**Exercise aim:**
Please lay out the rows below as a Markdown table with two columns, Number and Line, giving each nonblank line its own row and skipping blank lines.
** BEGIN Material shown **
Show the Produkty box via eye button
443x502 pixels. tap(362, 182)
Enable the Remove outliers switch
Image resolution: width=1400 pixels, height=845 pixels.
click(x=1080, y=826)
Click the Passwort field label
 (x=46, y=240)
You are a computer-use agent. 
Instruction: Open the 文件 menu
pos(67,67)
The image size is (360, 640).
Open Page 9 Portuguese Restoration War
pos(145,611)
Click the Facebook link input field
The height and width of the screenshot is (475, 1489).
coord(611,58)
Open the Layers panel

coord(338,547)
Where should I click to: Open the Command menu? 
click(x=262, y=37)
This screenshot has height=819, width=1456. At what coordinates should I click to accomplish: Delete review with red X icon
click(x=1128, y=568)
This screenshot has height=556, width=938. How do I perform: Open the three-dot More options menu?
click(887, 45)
** END Material shown **
**Solved problem:**
| Number | Line |
|---|---|
| 1 | Show the Produkty box via eye button |
| 2 | 443x502 pixels. tap(362, 182) |
| 3 | Enable the Remove outliers switch |
| 4 | Image resolution: width=1400 pixels, height=845 pixels. |
| 5 | click(x=1080, y=826) |
| 6 | Click the Passwort field label |
| 7 |  (x=46, y=240) |
| 8 | You are a computer-use agent.  |
| 9 | Instruction: Open the 文件 menu |
| 10 | pos(67,67) |
| 11 | The image size is (360, 640). |
| 12 | Open Page 9 Portuguese Restoration War |
| 13 | pos(145,611) |
| 14 | Click the Facebook link input field |
| 15 | The height and width of the screenshot is (475, 1489). |
| 16 | coord(611,58) |
| 17 | Open the Layers panel |
| 18 | coord(338,547) |
| 19 | Where should I click to: Open the Command menu?  |
| 20 | click(x=262, y=37) |
| 21 | This screenshot has height=819, width=1456. At what coordinates should I click to accomplish: Delete review with red X icon |
| 22 | click(x=1128, y=568) |
| 23 | This screenshot has height=556, width=938. How do I perform: Open the three-dot More options menu? |
| 24 | click(887, 45) |